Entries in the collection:
──────────────────────────────

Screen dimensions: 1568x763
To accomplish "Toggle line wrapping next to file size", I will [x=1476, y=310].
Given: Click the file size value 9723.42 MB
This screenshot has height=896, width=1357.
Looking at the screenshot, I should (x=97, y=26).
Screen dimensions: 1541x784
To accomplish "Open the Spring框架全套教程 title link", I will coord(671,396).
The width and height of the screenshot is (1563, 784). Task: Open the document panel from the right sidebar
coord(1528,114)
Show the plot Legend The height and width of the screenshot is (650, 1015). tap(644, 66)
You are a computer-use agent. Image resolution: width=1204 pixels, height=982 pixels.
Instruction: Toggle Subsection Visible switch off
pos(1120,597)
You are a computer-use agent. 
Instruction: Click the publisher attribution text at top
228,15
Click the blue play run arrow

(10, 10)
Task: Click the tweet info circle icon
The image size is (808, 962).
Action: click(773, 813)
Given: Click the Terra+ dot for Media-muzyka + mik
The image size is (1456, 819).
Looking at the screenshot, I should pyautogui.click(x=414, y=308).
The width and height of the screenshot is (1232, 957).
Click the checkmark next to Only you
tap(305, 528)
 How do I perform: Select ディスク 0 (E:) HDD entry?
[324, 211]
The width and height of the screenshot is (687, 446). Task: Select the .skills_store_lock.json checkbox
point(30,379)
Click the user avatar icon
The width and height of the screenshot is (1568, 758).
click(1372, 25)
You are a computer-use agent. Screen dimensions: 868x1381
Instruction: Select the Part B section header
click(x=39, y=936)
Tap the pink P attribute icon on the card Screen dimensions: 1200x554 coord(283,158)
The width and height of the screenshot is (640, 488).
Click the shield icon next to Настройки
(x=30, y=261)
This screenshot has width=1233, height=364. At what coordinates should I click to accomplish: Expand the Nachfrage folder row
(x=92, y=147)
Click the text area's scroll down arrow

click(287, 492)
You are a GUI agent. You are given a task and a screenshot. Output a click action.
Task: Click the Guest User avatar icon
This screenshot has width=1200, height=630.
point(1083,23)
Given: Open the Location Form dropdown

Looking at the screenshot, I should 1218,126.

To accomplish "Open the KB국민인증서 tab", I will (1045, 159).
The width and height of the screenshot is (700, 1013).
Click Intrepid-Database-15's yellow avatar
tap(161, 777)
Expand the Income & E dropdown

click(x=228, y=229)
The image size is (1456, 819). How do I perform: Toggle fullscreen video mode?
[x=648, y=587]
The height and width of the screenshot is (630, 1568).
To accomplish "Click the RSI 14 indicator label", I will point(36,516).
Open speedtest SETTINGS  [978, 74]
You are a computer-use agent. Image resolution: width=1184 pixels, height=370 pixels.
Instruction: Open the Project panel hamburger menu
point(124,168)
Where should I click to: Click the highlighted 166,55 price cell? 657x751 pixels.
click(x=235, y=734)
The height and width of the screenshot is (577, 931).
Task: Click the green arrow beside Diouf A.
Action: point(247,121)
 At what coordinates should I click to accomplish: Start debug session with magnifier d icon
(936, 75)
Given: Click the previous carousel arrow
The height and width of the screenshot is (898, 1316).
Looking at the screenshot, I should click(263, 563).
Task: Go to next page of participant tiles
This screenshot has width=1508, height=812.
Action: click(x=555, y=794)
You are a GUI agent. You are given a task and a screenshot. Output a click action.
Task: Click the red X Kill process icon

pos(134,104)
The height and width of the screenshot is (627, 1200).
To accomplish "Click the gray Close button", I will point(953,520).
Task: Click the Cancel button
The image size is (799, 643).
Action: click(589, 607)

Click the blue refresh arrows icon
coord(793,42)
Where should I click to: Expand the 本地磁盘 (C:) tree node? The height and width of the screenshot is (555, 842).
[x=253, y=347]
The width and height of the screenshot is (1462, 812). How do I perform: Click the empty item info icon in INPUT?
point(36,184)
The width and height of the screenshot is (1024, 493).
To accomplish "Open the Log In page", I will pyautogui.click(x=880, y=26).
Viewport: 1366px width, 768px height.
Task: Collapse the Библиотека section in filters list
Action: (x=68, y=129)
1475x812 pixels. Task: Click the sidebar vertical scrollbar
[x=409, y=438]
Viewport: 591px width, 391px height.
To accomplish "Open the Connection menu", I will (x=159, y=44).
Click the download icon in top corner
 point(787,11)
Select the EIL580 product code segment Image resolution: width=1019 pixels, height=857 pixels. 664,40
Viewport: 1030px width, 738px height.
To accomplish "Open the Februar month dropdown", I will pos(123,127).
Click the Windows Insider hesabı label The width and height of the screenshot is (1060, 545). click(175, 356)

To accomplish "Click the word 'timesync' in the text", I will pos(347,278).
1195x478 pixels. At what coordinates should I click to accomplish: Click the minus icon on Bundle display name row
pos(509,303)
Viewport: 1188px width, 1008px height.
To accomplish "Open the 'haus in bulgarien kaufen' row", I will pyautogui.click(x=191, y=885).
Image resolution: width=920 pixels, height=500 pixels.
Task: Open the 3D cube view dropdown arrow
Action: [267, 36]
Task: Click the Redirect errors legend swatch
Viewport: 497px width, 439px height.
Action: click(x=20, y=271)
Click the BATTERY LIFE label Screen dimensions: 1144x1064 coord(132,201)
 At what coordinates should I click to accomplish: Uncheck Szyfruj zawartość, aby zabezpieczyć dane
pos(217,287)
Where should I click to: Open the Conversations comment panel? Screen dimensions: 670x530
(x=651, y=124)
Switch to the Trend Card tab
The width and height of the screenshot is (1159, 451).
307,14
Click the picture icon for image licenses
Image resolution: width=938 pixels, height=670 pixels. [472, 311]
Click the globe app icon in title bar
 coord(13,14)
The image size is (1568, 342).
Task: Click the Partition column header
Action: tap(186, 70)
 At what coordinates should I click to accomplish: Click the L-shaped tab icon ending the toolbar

──────────────────────────────

## SHORT EXERCISE
Could you quote all of the material above word for word, leaving every line unchanged?

## THE REPLY
Screen dimensions: 1568x763
To accomplish "Toggle line wrapping next to file size", I will [x=1476, y=310].
Given: Click the file size value 9723.42 MB
This screenshot has height=896, width=1357.
Looking at the screenshot, I should (x=97, y=26).
Screen dimensions: 1541x784
To accomplish "Open the Spring框架全套教程 title link", I will coord(671,396).
The width and height of the screenshot is (1563, 784). Task: Open the document panel from the right sidebar
coord(1528,114)
Show the plot Legend The height and width of the screenshot is (650, 1015). tap(644, 66)
You are a computer-use agent. Image resolution: width=1204 pixels, height=982 pixels.
Instruction: Toggle Subsection Visible switch off
pos(1120,597)
You are a computer-use agent. 
Instruction: Click the publisher attribution text at top
228,15
Click the blue play run arrow

(10, 10)
Task: Click the tweet info circle icon
The image size is (808, 962).
Action: click(773, 813)
Given: Click the Terra+ dot for Media-muzyka + mik
The image size is (1456, 819).
Looking at the screenshot, I should pyautogui.click(x=414, y=308).
The width and height of the screenshot is (1232, 957).
Click the checkmark next to Only you
tap(305, 528)
 How do I perform: Select ディスク 0 (E:) HDD entry?
[324, 211]
The width and height of the screenshot is (687, 446). Task: Select the .skills_store_lock.json checkbox
point(30,379)
Click the user avatar icon
The width and height of the screenshot is (1568, 758).
click(1372, 25)
You are a computer-use agent. Screen dimensions: 868x1381
Instruction: Select the Part B section header
click(x=39, y=936)
Tap the pink P attribute icon on the card Screen dimensions: 1200x554 coord(283,158)
The width and height of the screenshot is (640, 488).
Click the shield icon next to Настройки
(x=30, y=261)
This screenshot has width=1233, height=364. At what coordinates should I click to accomplish: Expand the Nachfrage folder row
(x=92, y=147)
Click the text area's scroll down arrow

click(287, 492)
You are a GUI agent. You are given a task and a screenshot. Output a click action.
Task: Click the Guest User avatar icon
This screenshot has width=1200, height=630.
point(1083,23)
Given: Open the Location Form dropdown

Looking at the screenshot, I should 1218,126.

To accomplish "Open the KB국민인증서 tab", I will (1045, 159).
The width and height of the screenshot is (700, 1013).
Click Intrepid-Database-15's yellow avatar
tap(161, 777)
Expand the Income & E dropdown

click(x=228, y=229)
The image size is (1456, 819). How do I perform: Toggle fullscreen video mode?
[x=648, y=587]
The height and width of the screenshot is (630, 1568).
To accomplish "Click the RSI 14 indicator label", I will point(36,516).
Open speedtest SETTINGS  [978, 74]
You are a computer-use agent. Image resolution: width=1184 pixels, height=370 pixels.
Instruction: Open the Project panel hamburger menu
point(124,168)
Where should I click to: Click the highlighted 166,55 price cell? 657x751 pixels.
click(x=235, y=734)
The height and width of the screenshot is (577, 931).
Task: Click the green arrow beside Diouf A.
Action: point(247,121)
 At what coordinates should I click to accomplish: Start debug session with magnifier d icon
(936, 75)
Given: Click the previous carousel arrow
The height and width of the screenshot is (898, 1316).
Looking at the screenshot, I should click(263, 563).
Task: Go to next page of participant tiles
This screenshot has width=1508, height=812.
Action: click(x=555, y=794)
You are a GUI agent. You are given a task and a screenshot. Output a click action.
Task: Click the red X Kill process icon

pos(134,104)
The height and width of the screenshot is (627, 1200).
To accomplish "Click the gray Close button", I will point(953,520).
Task: Click the Cancel button
The image size is (799, 643).
Action: click(589, 607)

Click the blue refresh arrows icon
coord(793,42)
Where should I click to: Expand the 本地磁盘 (C:) tree node? The height and width of the screenshot is (555, 842).
[x=253, y=347]
The width and height of the screenshot is (1462, 812). How do I perform: Click the empty item info icon in INPUT?
point(36,184)
The width and height of the screenshot is (1024, 493).
To accomplish "Open the Log In page", I will pyautogui.click(x=880, y=26).
Viewport: 1366px width, 768px height.
Task: Collapse the Библиотека section in filters list
Action: (x=68, y=129)
1475x812 pixels. Task: Click the sidebar vertical scrollbar
[x=409, y=438]
Viewport: 591px width, 391px height.
To accomplish "Open the Connection menu", I will (x=159, y=44).
Click the download icon in top corner
 point(787,11)
Select the EIL580 product code segment Image resolution: width=1019 pixels, height=857 pixels. 664,40
Viewport: 1030px width, 738px height.
To accomplish "Open the Februar month dropdown", I will pos(123,127).
Click the Windows Insider hesabı label The width and height of the screenshot is (1060, 545). click(175, 356)

To accomplish "Click the word 'timesync' in the text", I will pos(347,278).
1195x478 pixels. At what coordinates should I click to accomplish: Click the minus icon on Bundle display name row
pos(509,303)
Viewport: 1188px width, 1008px height.
To accomplish "Open the 'haus in bulgarien kaufen' row", I will pyautogui.click(x=191, y=885).
Image resolution: width=920 pixels, height=500 pixels.
Task: Open the 3D cube view dropdown arrow
Action: [267, 36]
Task: Click the Redirect errors legend swatch
Viewport: 497px width, 439px height.
Action: click(x=20, y=271)
Click the BATTERY LIFE label Screen dimensions: 1144x1064 coord(132,201)
 At what coordinates should I click to accomplish: Uncheck Szyfruj zawartość, aby zabezpieczyć dane
pos(217,287)
Where should I click to: Open the Conversations comment panel? Screen dimensions: 670x530
(x=651, y=124)
Switch to the Trend Card tab
The width and height of the screenshot is (1159, 451).
307,14
Click the picture icon for image licenses
Image resolution: width=938 pixels, height=670 pixels. [472, 311]
Click the globe app icon in title bar
 coord(13,14)
The image size is (1568, 342).
Task: Click the Partition column header
Action: tap(186, 70)
 At what coordinates should I click to accomplish: Click the L-shaped tab icon ending the toolbar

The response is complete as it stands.